#### DATA PROVIDED:

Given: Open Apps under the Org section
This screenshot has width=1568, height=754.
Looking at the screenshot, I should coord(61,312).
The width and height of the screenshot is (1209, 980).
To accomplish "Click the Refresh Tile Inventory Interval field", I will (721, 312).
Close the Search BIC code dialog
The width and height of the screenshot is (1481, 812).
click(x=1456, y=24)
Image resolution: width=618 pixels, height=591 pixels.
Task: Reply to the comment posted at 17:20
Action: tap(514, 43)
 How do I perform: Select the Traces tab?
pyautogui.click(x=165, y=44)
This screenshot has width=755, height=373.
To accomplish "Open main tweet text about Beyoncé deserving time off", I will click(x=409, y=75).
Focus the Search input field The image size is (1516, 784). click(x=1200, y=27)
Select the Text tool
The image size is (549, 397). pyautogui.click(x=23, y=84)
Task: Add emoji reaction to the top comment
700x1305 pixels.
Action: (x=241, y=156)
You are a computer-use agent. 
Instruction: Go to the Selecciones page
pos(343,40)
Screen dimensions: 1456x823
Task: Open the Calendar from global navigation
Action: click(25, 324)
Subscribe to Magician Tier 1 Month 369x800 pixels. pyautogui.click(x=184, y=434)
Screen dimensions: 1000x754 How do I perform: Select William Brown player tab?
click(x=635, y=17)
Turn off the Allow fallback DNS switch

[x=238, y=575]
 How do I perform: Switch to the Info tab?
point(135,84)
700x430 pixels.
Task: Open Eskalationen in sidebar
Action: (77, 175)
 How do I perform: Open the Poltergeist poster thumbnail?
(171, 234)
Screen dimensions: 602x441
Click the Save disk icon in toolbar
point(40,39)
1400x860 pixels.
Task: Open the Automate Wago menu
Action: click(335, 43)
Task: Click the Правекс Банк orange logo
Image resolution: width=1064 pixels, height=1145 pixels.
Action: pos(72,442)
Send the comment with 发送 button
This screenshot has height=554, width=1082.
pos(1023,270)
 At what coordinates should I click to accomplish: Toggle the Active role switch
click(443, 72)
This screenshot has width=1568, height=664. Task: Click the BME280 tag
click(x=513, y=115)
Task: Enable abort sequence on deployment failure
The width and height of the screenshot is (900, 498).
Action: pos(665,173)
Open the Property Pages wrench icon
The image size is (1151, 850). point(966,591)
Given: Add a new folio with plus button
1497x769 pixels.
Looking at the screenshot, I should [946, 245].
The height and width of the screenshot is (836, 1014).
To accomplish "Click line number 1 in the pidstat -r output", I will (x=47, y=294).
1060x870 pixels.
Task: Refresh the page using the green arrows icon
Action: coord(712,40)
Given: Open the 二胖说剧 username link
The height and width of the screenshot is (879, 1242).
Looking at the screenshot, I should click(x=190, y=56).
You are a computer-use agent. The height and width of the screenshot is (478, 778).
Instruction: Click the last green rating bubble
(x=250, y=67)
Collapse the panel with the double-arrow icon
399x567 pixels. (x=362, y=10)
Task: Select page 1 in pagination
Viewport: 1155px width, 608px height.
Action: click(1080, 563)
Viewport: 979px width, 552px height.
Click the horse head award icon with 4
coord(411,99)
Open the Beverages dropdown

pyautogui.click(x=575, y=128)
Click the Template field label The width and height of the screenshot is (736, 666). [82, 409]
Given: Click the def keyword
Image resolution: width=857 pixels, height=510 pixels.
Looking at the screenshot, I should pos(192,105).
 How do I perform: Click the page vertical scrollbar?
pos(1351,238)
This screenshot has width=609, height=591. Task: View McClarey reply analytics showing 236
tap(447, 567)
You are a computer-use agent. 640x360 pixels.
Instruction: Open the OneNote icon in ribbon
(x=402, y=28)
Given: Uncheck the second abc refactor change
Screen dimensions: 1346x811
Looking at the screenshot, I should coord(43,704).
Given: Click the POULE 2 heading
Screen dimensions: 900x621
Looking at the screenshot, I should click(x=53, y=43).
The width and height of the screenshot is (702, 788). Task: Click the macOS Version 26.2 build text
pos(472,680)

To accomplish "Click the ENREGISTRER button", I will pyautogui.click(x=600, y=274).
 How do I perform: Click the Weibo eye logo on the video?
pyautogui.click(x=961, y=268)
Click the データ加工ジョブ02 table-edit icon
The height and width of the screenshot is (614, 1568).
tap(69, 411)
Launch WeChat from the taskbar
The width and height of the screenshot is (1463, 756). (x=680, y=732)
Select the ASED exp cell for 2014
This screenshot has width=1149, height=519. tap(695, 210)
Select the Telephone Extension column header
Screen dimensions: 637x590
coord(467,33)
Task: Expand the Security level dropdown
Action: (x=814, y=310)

#### EXERCISE DETAILS:
Go through the records and report each line that contains "agent".

#### RESULT FOR THIS TASK:
You are a computer-use agent. 
You are a computer-use agent. The height and width of the screenshot is (478, 778).
You are a computer-use agent. 640x360 pixels.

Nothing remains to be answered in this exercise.